Effectivement, dans un opuscule qu’il rédige durant son incarcération, le juriste allemand écrit : « Malheur à celui qui n’a pas d’ennemi » ; malheur à lui, car il en viendrait à s’extraire de la sphère du politique, entraînant par là même sa propre fin politique (en tant que peuple). En refusant de se reconnaître un opposant ou en déclarant son amitié à la planète entière, un peuple ne saurait à lui tout seul faire disparaître la distinction de l’ami et de l’ennemi. Ce n’est pas en procédant de cette manière, en se proclamant ami de l’humanité, qu’il dépolitisera intégralement le monde ; par là, il ne fera que mettre un terme à la paix et à la sécurité au sein de la communauté existentielle des semblables. Le jour où son ennemi, cet ennemi qu’il méconnaît, le désignera comme tel, il ne fera que payer le prix des dépolitisations intérieures, de l’absence d’unité souveraine de l’État seule capable d’amener les citoyens à prendre les armes. Malheur à lui, donc, qui, par la même occasion, perdra le critère déterminant de son existence propre, de son identité propre, à savoir l’ennemi, lui qui, en niant notre forme d’existence, constitue le rouage essentiel de la formation dialectique de l’identité communautaire. C’est là le point que j’aimerais creuser à présent.

 

II. La tension dialectique de l’ami et de l’ennemi dans la genèse de l’état politique

 

Parce qu’il nie ce que nous sommes existentiellement, cet ennemi extérieur, cet être étranger, radicalement autre — « en un sens particulièrement fort, cet être autre, étranger » — nous livre incontestablement quelque chose sur ce que nous sommes en tant qu’unité nationale. Le peuple acquiert « la conscience de sa spécificité politique et la volonté d’exister politiquement » à la suite du surgissement du groupe antagoniste, à savoir de ce groupe dont le critère d’association qu’il manifeste par sa seule présence constitue un danger pour l’existence du groupe ami. Ainsi, si l’apparition d’un ennemi suppose l’existence, logiquement préalable, d’une amitié politique de la communauté, celle-ci ne peut prendre conscience d’elle-même et de son homogénéité que par opposition à l’ennemi politique surgissant comme tel. Le peuple, ce groupement humain cohérent et homogène, a besoin de la médiation de l’hostilité pour acquérir la volonté consciente d’exister en tant qu’unité nationale. C’est même l’ennemi public qui, d’après le juriste, assurerait le passage du peuple à la nation, du groupe à l’unité nationale ; le mot « nation, écrit Schmitt, par rapport au concept général de peuple, désigne un peuple individualisé par la conscience de sa spécificité politique », c’est-à-dire un peuple qui a su reconnaître son ennemi dans celui qui constitue la négation existentielle de son être.
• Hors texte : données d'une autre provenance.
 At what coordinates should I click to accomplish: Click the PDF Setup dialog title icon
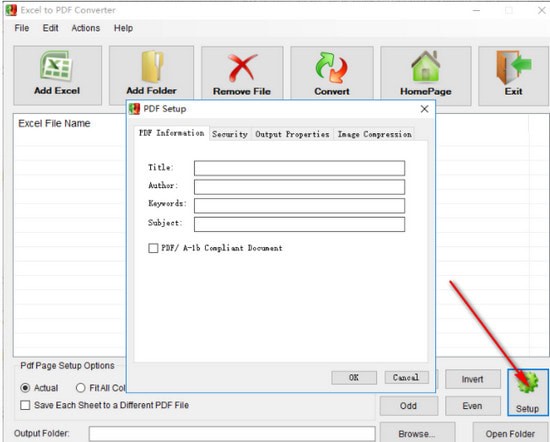134,109
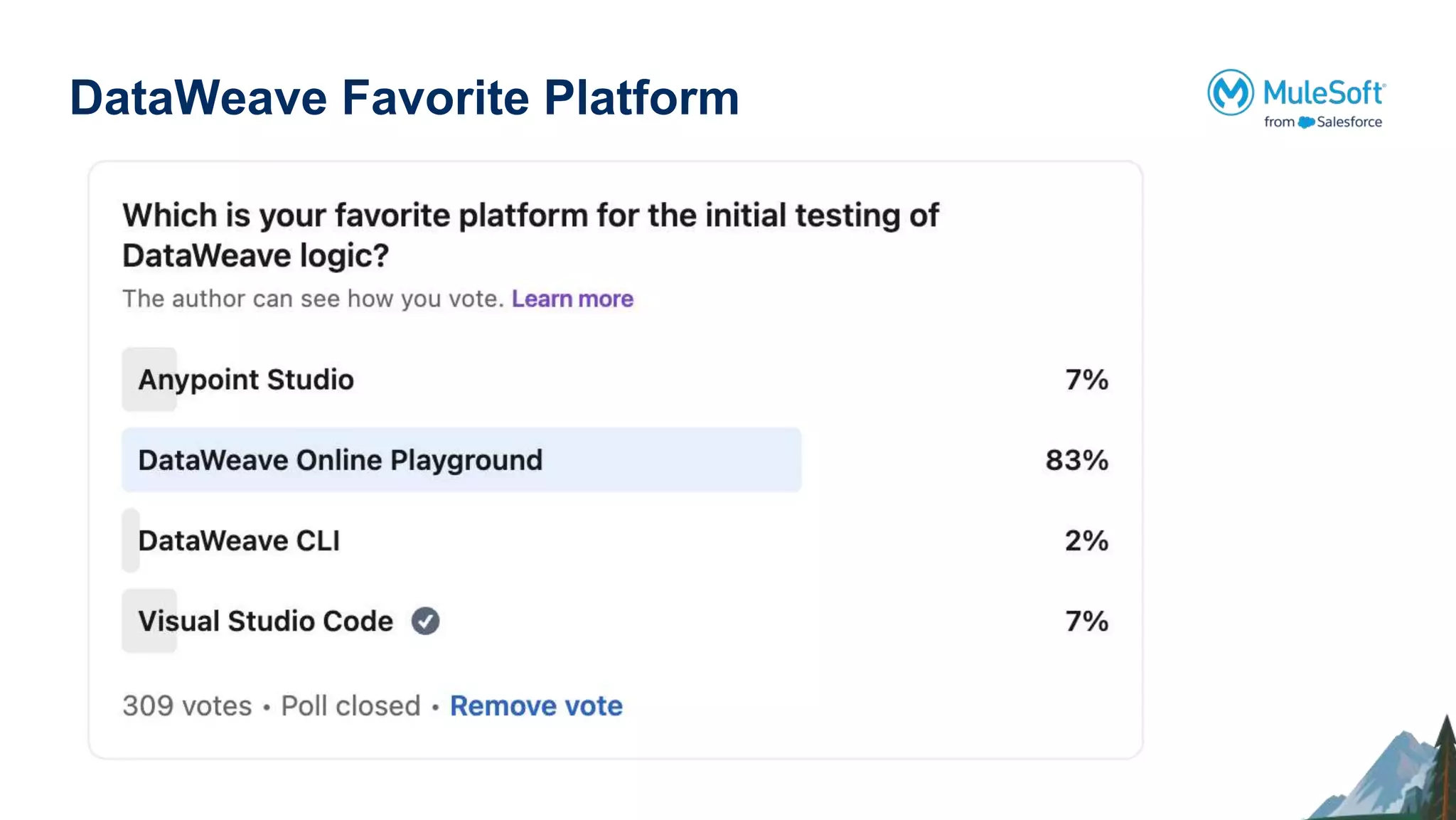The image size is (1456, 820).
Task: Click the 2% result for DataWeave CLI
Action: coord(1086,541)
La communauté politique des semblables ne s’engendre pas comme telle à partir d’elle-même, mais dans la confrontation à l’autre. Elle prend forme et existence en relation avec une autre entité, entendons qu’elle se pose en tant que communauté proprement politique en s’opposant, en affrontant l’ennemi public qui nie le mode propre, conforme à l’être du groupe ami, selon lequel elle vit. « Dis-moi qui est ton ennemi, et je te dirai qui tu es », écrit Schmitt dans ses journaux de l’après-guerre. Dès lors, on ne s’étonnera pas de lire que l’indétermination de l’ennemi renferme quelque chose de particulièrement angoissant pour le juriste. Elle provoque l’angoisse ; Schmitt soutient qu’« il n’y a pas d’autre angoisse, et c’est l’essence même de l’angoisse de flairer un ennemi indéterminé ». En revanche, poursuit-il, « c’est l’affaire de la raison (et, en ce sens, de la haute politique) de déterminer qui est l’ennemi (ce qui revient toujours à se déterminer soi-même), et grâce à cette détermination, l’angoisse disparaît, ne subsiste tout au plus que la crainte ».
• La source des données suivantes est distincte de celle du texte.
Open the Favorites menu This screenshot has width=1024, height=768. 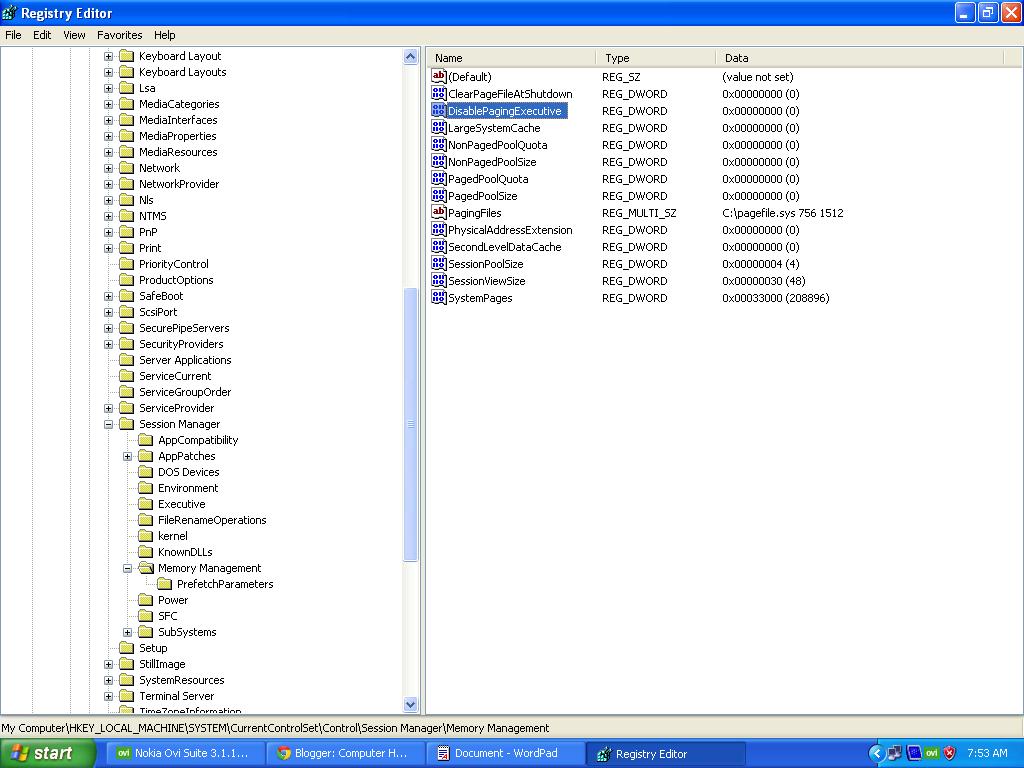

L’ennemi indéterminé est vécu comme une angoisse, l’angoisse suprême, la seule angoisse véritable, puisqu’il signifie une indécision ou une incapacité à se prononcer au sujet de la nature de l’individualité collective, de l’existence publique des hommes, qui ignorent alors tout de ce qu’ils sont essentiellement, existentiellement et qui pourraient disparaître à tout instant, étant donné qu’un peuple qui ne sait pas voir qui est son ennemi est promis à une mort prochaine. Définir son ennemi reviendrait donc « toujours à se déterminer soi-même ». L’Allemagne, par exemple, ne serait devenue une nation européenne que par le conflit avec la France et l’hostilité à l’égard de Napoléon. Si elle n’avait su percevoir en ce dernier l’ennemi politique, la nation allemande n’aurait jamais pris les armes pour s’affirmer, mais aurait plutôt cédé jusqu’à disparaître face aux prétentions impérialistes françaises. Un État allemand unifié, la constitution d’une nation allemande, ne furent possibles qu’au 19e siècle, à travers la décision des réformateurs prussiens qui réussirent à voir que le puissant nationalisme français obligeait ses voisins à prendre conscience de leur propre nation et à risquer l’épreuve nationale.
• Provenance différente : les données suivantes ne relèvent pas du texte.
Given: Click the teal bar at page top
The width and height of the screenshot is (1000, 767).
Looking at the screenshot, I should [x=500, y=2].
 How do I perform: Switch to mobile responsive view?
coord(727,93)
Le caractère dialectique évident de la formation du corps national n’est pas sans rappeler le geste hégélien de la dialectique du même et de l’autre en tant que lutte pour la reconnaissance. Dans La Notion de politique, Carl Schmitt se réfère effectivement à Hegel et à la question de la relation d’hostilité comme manifestation de la vitalité éthique. Il se penche sur la figure hégélienne de l’ennemi, qu’il présente comme un référent interne de son approche du phénomène politique. Schmitt retient de Hegel que l’éthique (la Sittlichkeit hégélienne, c’est-à-dire ce domaine renvoyant aux obligations morales des uns et des autres à l’égard de la communauté à laquelle ils appartiennent) intuitionne sa validité « dans sa différence même », de sorte que « l’essence de ce vivant qui se tient en face est posée comme quelque chose d’étranger et qui doit être nié ».

À bien le lire, Schmitt cherche ouvertement à s’inscrire dans le sillage de Hegel, qui déterminerait l’ennemi comme « la figure extériorisée de la négativité constitutive de l’identité positive à soi de la vie éthique ». Cette relation d’exclusion apparaît de manière distincte dans l’analyse hégélienne de la souveraineté vers l’extérieur ; ce rapport entre un Tout politique et son ennemi n’est au fond que la transposition en extériorité de la « relation négative infinie à soi-même ». La guerre entre États « individuels » serait inévitable, dans la mesure où elle traduit exactement la dialectique de la réalité constituée d’individus. L’individualité hégélienne, définie comme « être pour soi en repoussant les autres », entretiendrait avec les autres un « rapport » fondé sur l’hostilité active. Tel serait également le cas des États individuels, qui reproduisent le mode de coexistence des individus indépendants. « Ainsi, est-ce seulement en état de guerre que la conscience spirituelle qui anime un pays apparaît dans toute sa réalité efficace, que la nation apparaît dans son unité ».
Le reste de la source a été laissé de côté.